If you categorise South Korea as a separate county, never to be reunified with the North, then it’s density of 515 comes in higher than England’s, and because of the advent of the dreadful Syrian war, Lebanon is now also higher than England’s, at a UN projection of 597. So whether 4th or 6th is a matter of detail; we are not “ ... way down the list in the World” as MB claims.

    All other European countries, again except for city states like
    Monaco (18,960),
    Gibraltar(4,874) or the
    Vatican City (2,273) etc., and small island states like
    Malta (1,510) or
    Jersey (898) etc., have lower densities than England. Holland used to be the most dense but we overtook it a couple of decades ago.

    Obviously crude population density figures don’t take into account geographical factors such as the extent of hospitable, usable, agricultural or developable land compared to that which isn’t, but anyone with any sense of observation can see that England is densely populated, congested, and some would say (myself included) overpopulated. You only have to travel 20 miles across the Channel to notice how much we are compared to France for example.

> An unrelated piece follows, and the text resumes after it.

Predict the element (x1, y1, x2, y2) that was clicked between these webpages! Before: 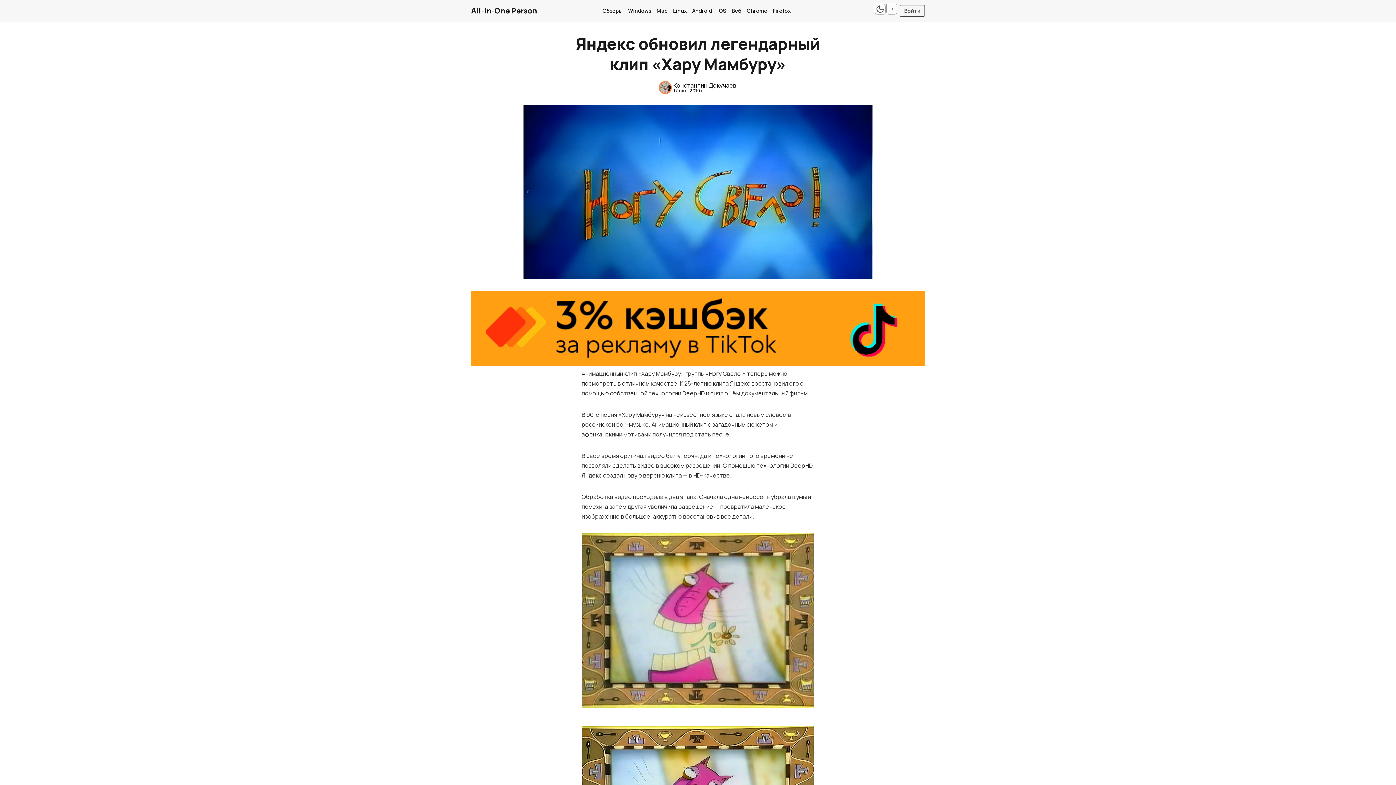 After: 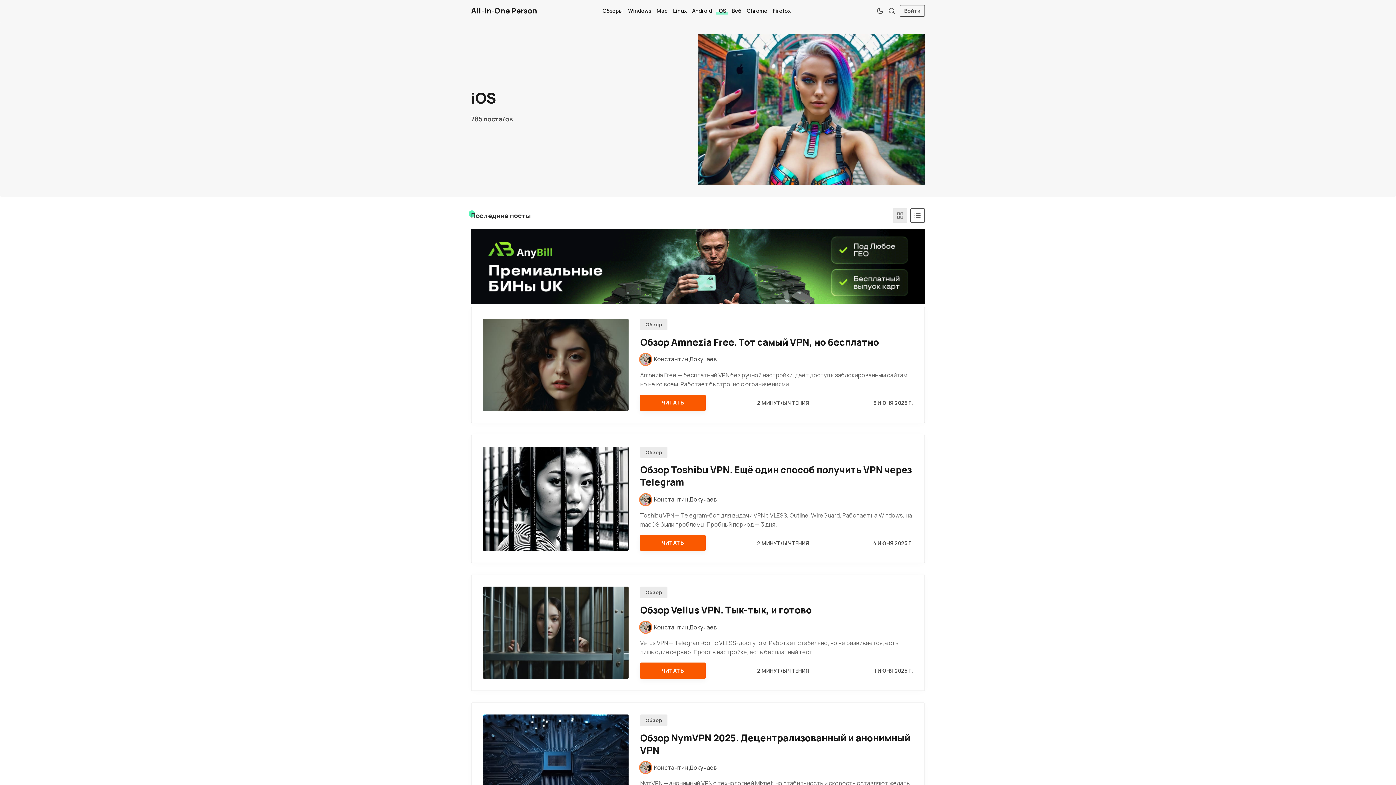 Action: label: iOS bbox: (716, 6, 727, 15)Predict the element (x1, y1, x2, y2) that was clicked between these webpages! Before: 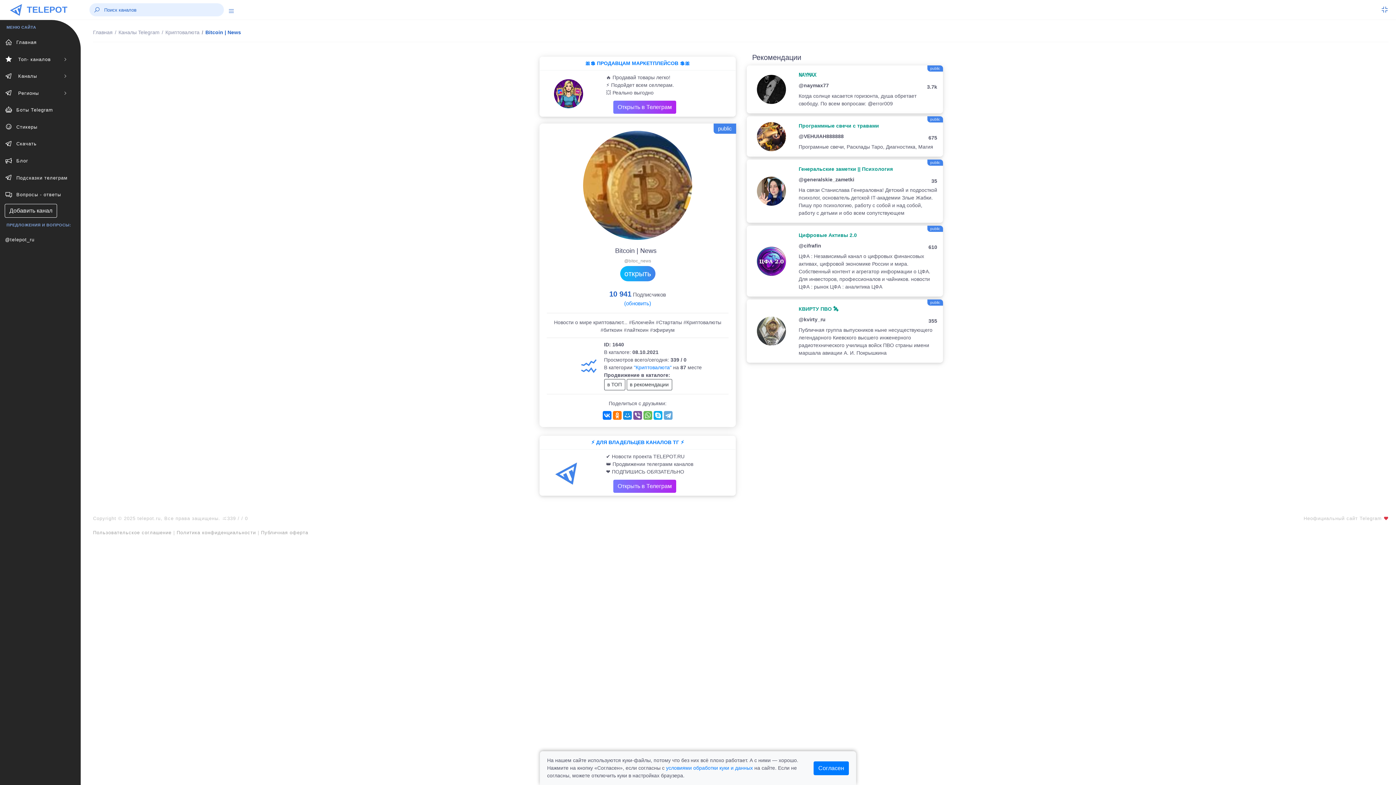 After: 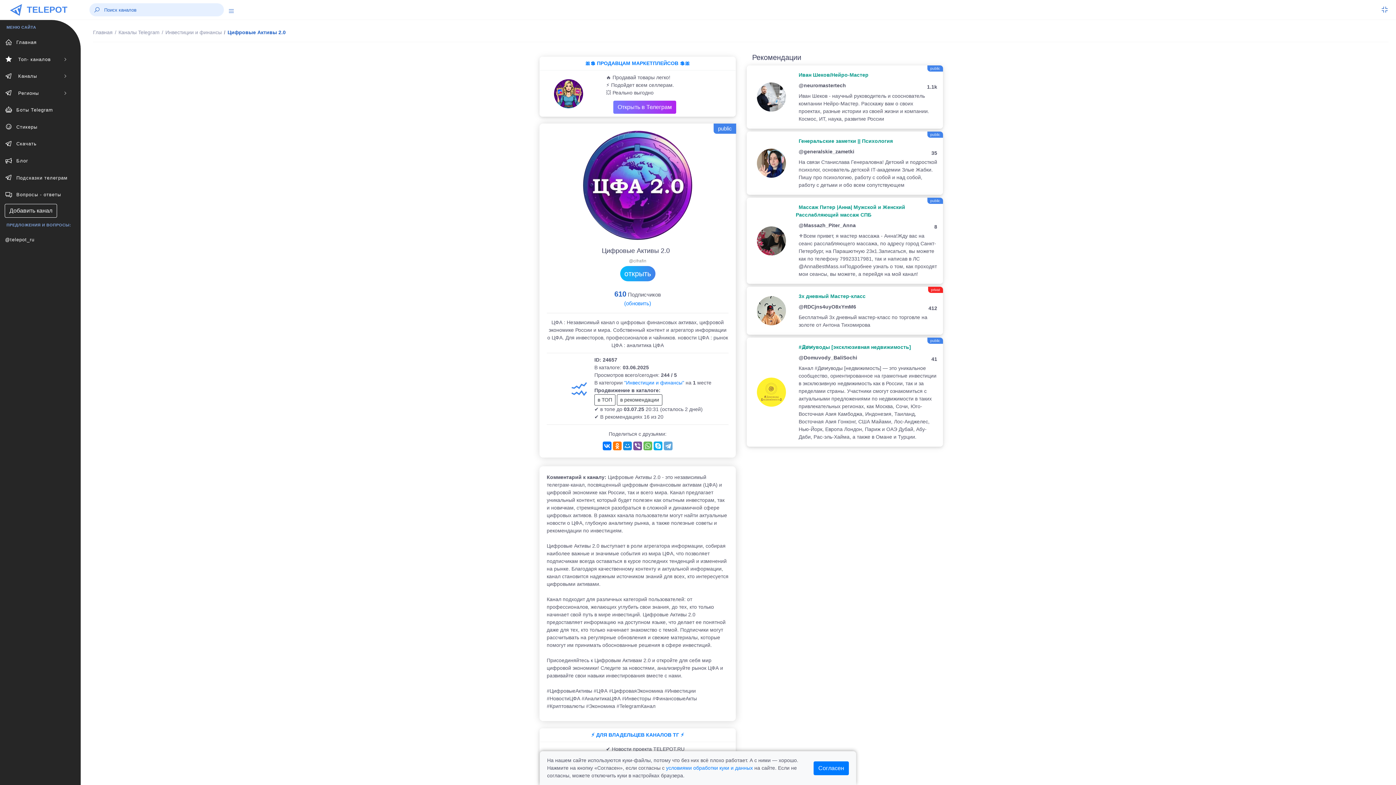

    Apart from the sheer unpleasantness of congestion, one should consider the impact this high desnity has on food security, water resources, energy requirements, and space to accommodate the extra houses that are needed for the 4 million or so immigration since 1997 (when the Blair Govt. came to power). Just after WWII, when Britain’s population was 45 million, we were about 95% self sufficient in food production. Now, with a horrendous population of over 65 million, and growing, we are only 60% self sufficient (2008 DEFRA report) and declining. We can’t therefore afford to use the remaining agricultural land for housing and all the other essential development associated with it. So if the mass immigration continues, we will be condemning young people and their families to cramped and expensive housing, let alone never having the prospect of actually owning a house of their own.